6 Iconic Cars we want back in the market
Fiat Palio 1.6
First launched in India in 1999, the Fiat Palio remained in production till 2010. It was available in several engine variants - 1.2-litre petrol, 1.6-litre petrol, 1.9-litre diesel, and 1.3-litre diesel. The favourite of the driving enthusiasts, however, is the 1.6-litre version that offered a maximum power of 100 bhp and a peak torque of 137 Nm. The small car had a sporty suspension setup.
Sadly, the low fuel efficiency, along with an unreliable after-sales service network, ensured that the Palio could never sell in huge numbers. While not many remember the Palio 1.6 today, the car aficionados would love to have this fun-to-drive small car back on sale in the country.
Mitsubishi Cedia Sports
The Mitsubishi Cedia (initially known as the Mitsubishi Lancer Cedia) carried on the legacy built by the Lancer in India.

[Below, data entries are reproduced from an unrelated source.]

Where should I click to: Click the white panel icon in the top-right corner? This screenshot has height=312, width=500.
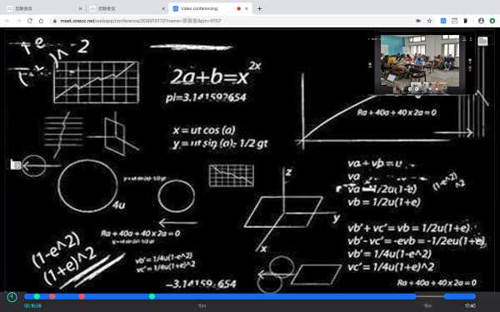[483, 41]
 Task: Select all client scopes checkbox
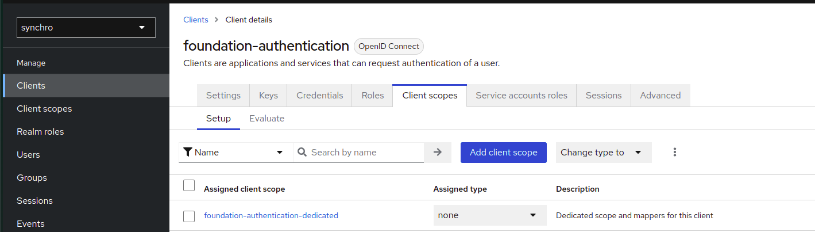tap(189, 185)
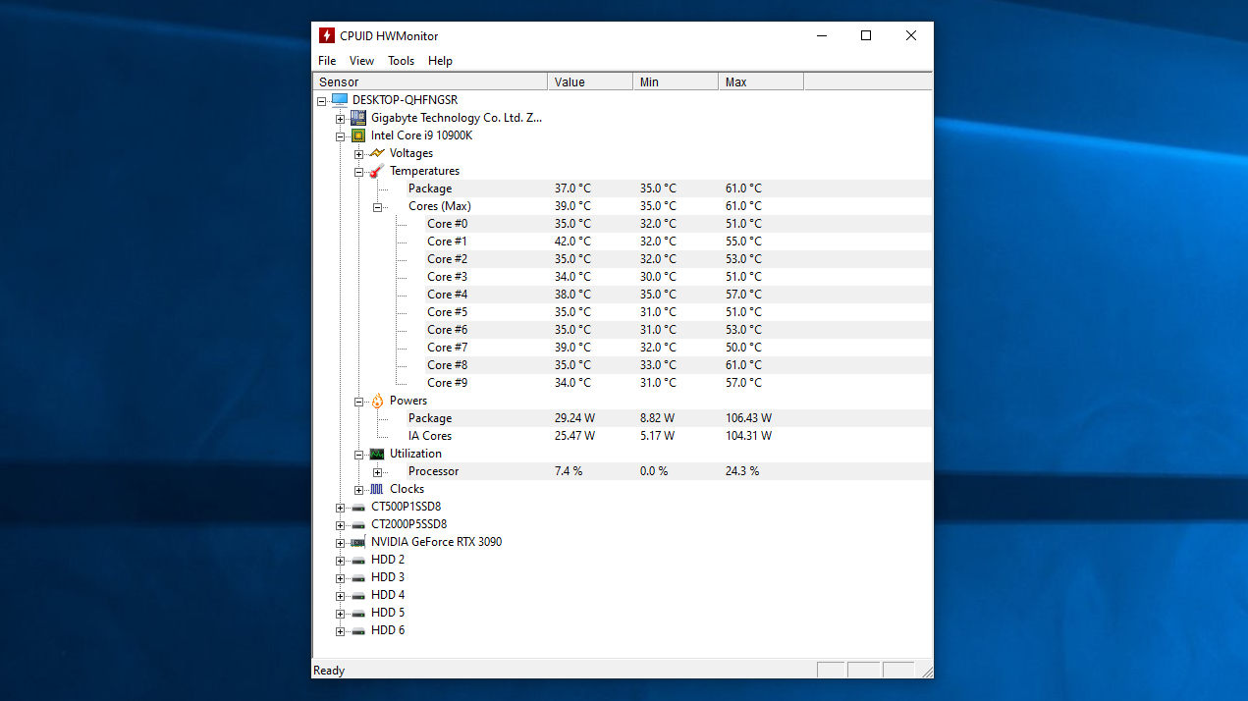
Task: Click the NVIDIA GeForce RTX 3090 GPU icon
Action: click(x=357, y=541)
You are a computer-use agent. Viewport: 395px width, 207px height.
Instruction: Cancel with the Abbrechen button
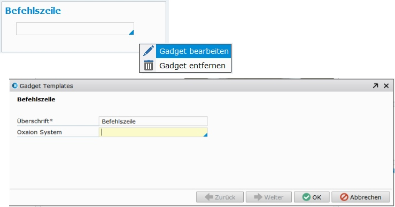click(360, 197)
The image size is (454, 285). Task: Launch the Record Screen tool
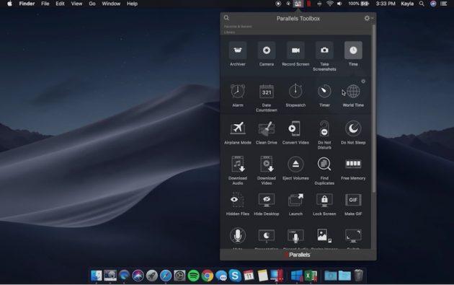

It was launched in 2006 and became a direct rival to the Honda Civic. Powering the Cedia was a 2.0-litre, four-cylinder, naturally aspirated petrol engine that produced a maximum power of 115 bhp and a peak torque of 175 Nm. It was also quite sure-footed in the corners and was very involving to drive. The Sports model came with many exciting bits, including MOMO sports steering wheel, Sparco pedals, and O.Z. alloy wheels.
The low fuel efficiency and an erratic after-sales network kept the D1-segment sedan buyers away from putting their money on this Japanese sedan. The Mitsubishi Cedia Sports is the most driver-focused car in our list of 6 iconic cars that we want to return.
That said, the Mitsubishi Lancer continues living in China.
While the Baleno sedan impressed with its sportiness, it's actually the Baleno Altura, its station wagon version, that looks better proportioned. The Baleno twins sported a high-strung 1.6-litre, four-cylinder, naturally aspirated engine that produced a maximum power of 94 bhp and a peak torque of 131 Nm. It offered a right balance between outright handling and a comfortable ride. The short ratio gearbox made it quite quick off the block.
The Altura never sold well, which is because of the general unacceptance for the station wagons by the Indian car buyers, who liken it to a hearse.
Ford India launched the Mondeo in 2001. The premium sedan came with many features and won the beauty contest. It was available in two engine variants - 2.0-litre petrol that produced 142 bhp and a 2.0-litre diesel that offered 128 bhp. The car handled pretty well and had a reasonably spacious cabin.
In spite of being an excellent product, the Mondeo never sold well owing to faulty electricals and expensive spare parts.
The Opel Vectra was launched in India in 2002. It was a direct rival of the Ford Mondeo but akin to its adversary, it had a pretty dismal sales performance. Less than a thousand units of this car were sold before it was pulled off the shelves in 2004. The Vectra was quite ahead of its time and offered a long list of features. Powering it was a 2.2-litre motor that produced 146 bhp. The D2-segment sedan provided the proverbial magic carpet ride.
The Vectra was another all-rounder that failed mainly due to to a high price tag and a high cost of maintenance.
The Chevrolet Forester was launched in India in 2003 and remained on sale till 2005. The India-spec Forester was essentially a rebadged Subaru. Akin to the Vectra, the Forester was ahead of its time. Powering the SUV was a 2.0-litre Boxer engine that produced 120 bhp and 178 Nm.
The Forester lacked the macho appeal and the diesel heart of models like the Mitsubishi Pajero SFX. No surprise, then, that it failed to find many buyers.